Novartis's asthma ‘wonder drug’ basks in the bright spotlight of a UK media frenzy
The British papers love a medical breakthrough almost as much as a political crisis. And that willingness to fawn over efficacy data, even from a small study, was on full display with the recent hype over fevipiprant, Novartis’s pill for severe asthma.
Reporting in the prestigious pages of The Lancet, investigators say that the CRTh2 antagonist – now in Phase III with a 2019 launch date planned – dramatically reduced levels of eosoniphils, a key biomarker for moderate to severe asthma. Adding the drug to standard of care massively reduced the levels of eosinophils, which dropped from an average of 5.4% to 1.1% — nearly normal – in the trial, which enrolled a total of 61 patients.
“This new drug could be a game changer for future treatment of asthma,” noted Professor Chris Brightling, an NIHR senior research fellow at the University of Leicester. The Guardian noted that the drug could revolutionize treatment.
Just to make sure that message got across loud and clear, the investigators included a testimonial from a patient who claimed to have a whole new lease on life after taking the drug.
“For me, it felt like a complete wonder drug and I can’t wait for it to be available because I really think it could make a huge difference to me,” said Gaye Stokes from Grantham in Lincolnshire, who has had severe asthma for 16 years. She took part in the trial and was part of the Fevipiprant group. “I knew straight away that I had been given the drug. I felt like a completely different person. I had more get up and go, I was less wheezy and for the first time in years I felt really, really well.”
Aside from cherry picking a patient to tout the drug’s therapeutic potential, the breathless release also overlooks the simple fact that the CRTh2 pathway on eosoniphils is by no means virgin territory. Boulder, CO-based Array BioPharma has posted positive mid-stage data on its own CRTh2 pill ARRY-502, back in 2014. And AstraZeneca (benralizumab), GlaxoSmithKline Nucala (mepolizumab) and Teva have all been angling for a share of the asthma market with eosoniphilic antibodies that have blockbuster potential.

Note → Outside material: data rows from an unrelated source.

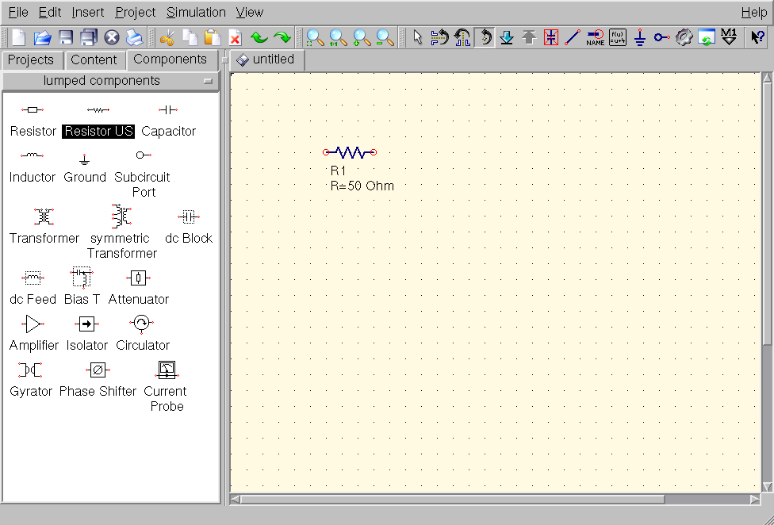Insert a ground symbol from toolbar
The width and height of the screenshot is (774, 525).
(x=640, y=37)
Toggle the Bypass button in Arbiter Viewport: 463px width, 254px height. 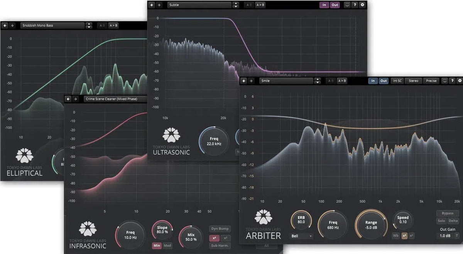coord(448,213)
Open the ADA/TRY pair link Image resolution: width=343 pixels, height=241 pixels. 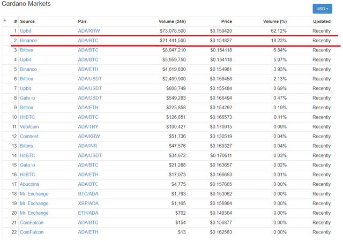click(x=88, y=127)
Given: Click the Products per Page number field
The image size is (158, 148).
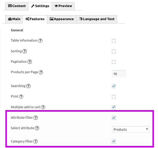Looking at the screenshot, I should pyautogui.click(x=119, y=74).
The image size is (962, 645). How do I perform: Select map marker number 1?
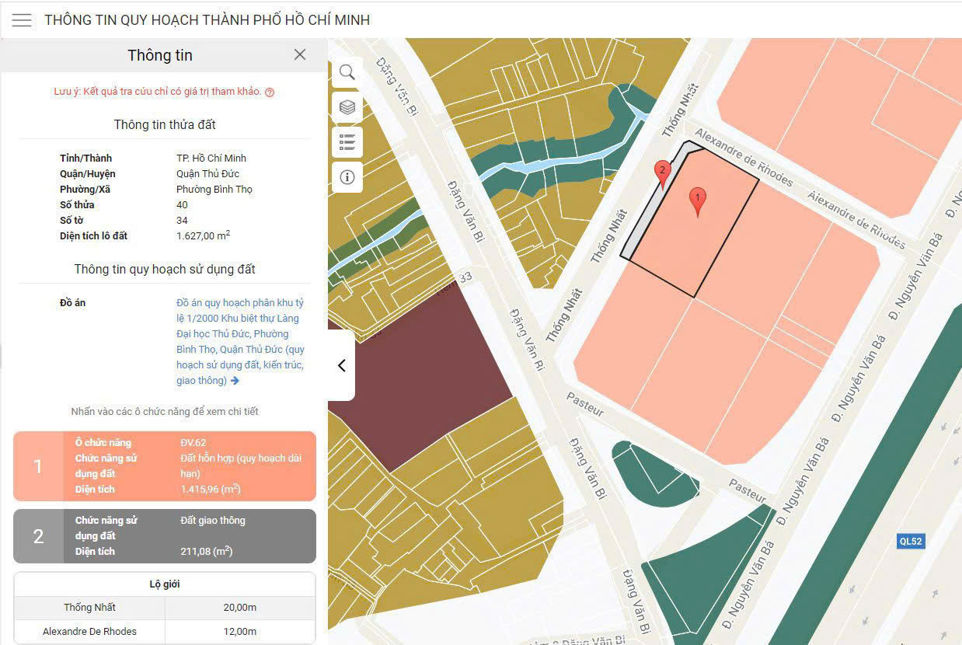[x=698, y=202]
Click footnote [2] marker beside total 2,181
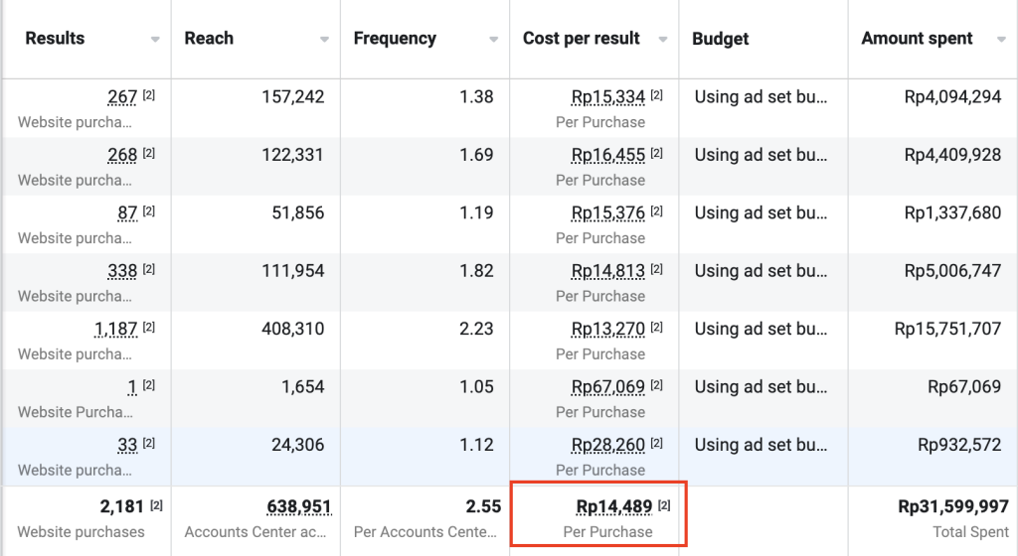This screenshot has height=556, width=1018. [x=156, y=506]
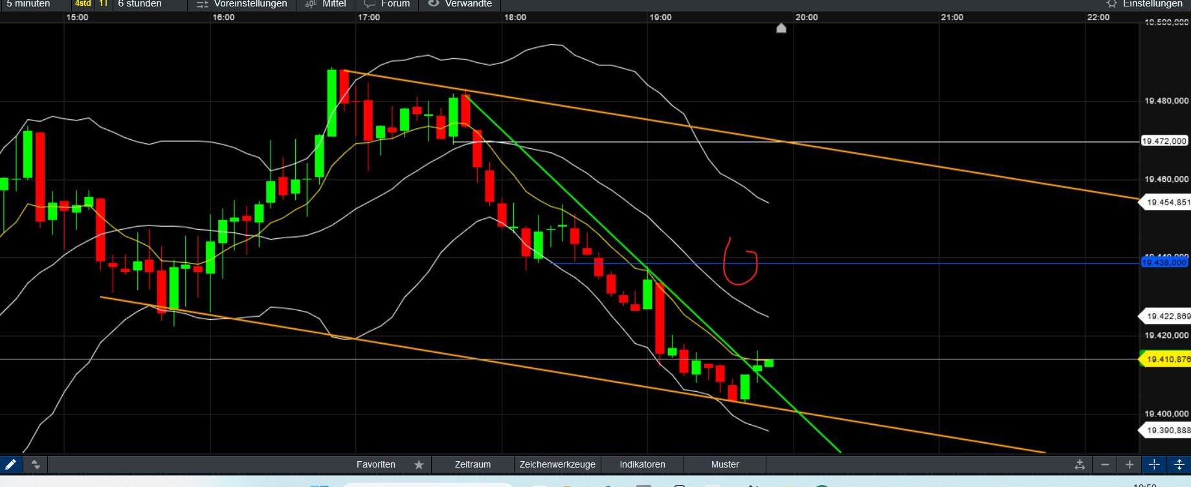Toggle the pencil drawing mode button
1191x487 pixels.
pyautogui.click(x=11, y=464)
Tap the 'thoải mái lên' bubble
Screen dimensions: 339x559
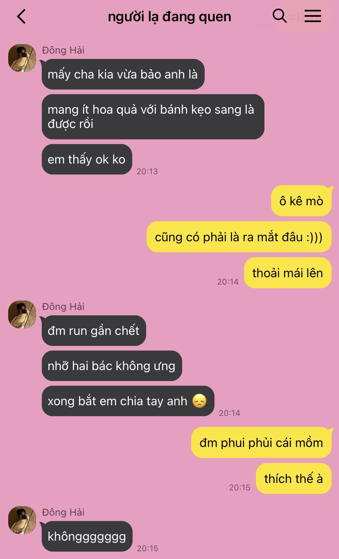[287, 273]
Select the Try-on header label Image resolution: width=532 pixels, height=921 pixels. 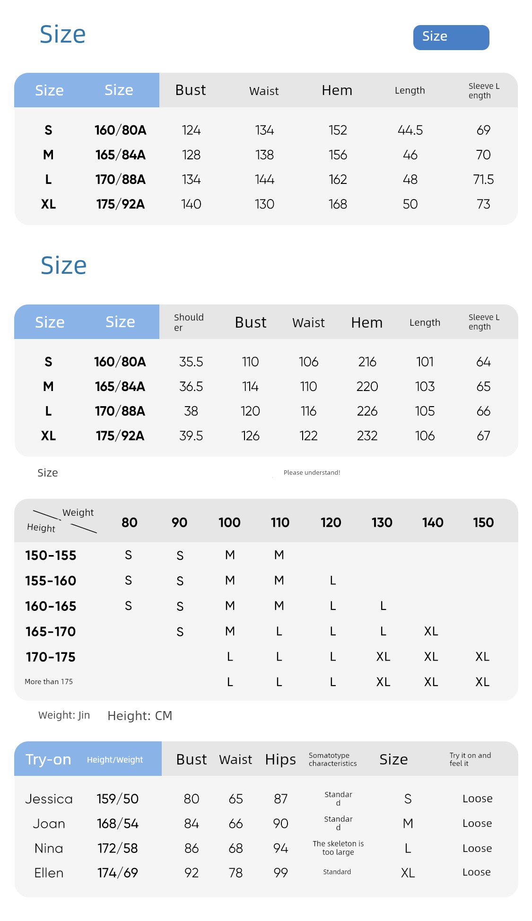click(48, 759)
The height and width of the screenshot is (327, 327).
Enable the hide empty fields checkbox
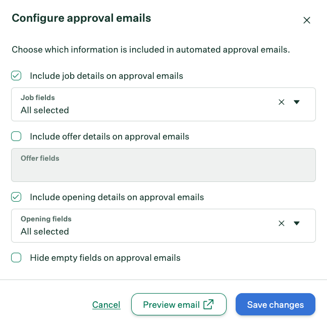17,258
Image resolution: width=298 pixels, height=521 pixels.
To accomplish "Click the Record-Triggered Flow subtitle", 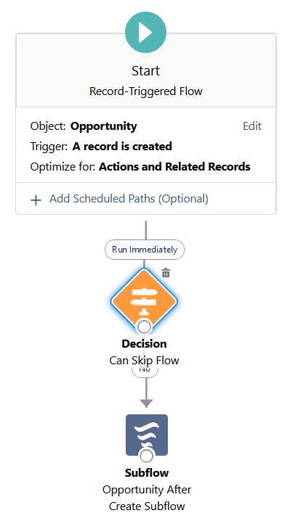I will point(146,91).
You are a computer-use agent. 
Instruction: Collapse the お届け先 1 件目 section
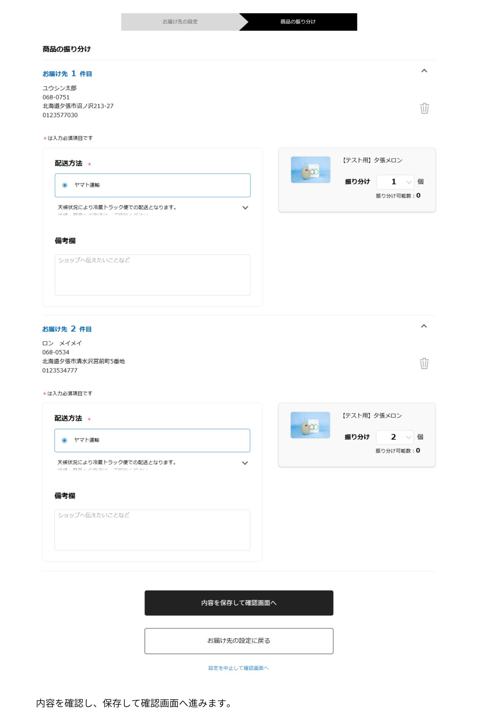coord(424,71)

And the press overlooked another Phase II failure for this drug, measuring lung capacity.
Worth noting fevipiprant failed to meet FEV1 endpoint in a larger Ph2 trial in uncontrolled allergic asthma recently https://t.co/EO6lBzE5Wc
— Mark Lansdell (@InformaPharmaML) August 6, 2016
The giant Novartis has pegged the drug as a potential first-in-class player in a huge market. It now has a bona fide media frenzy to help amp up its claims, three years ahead of a possible approval.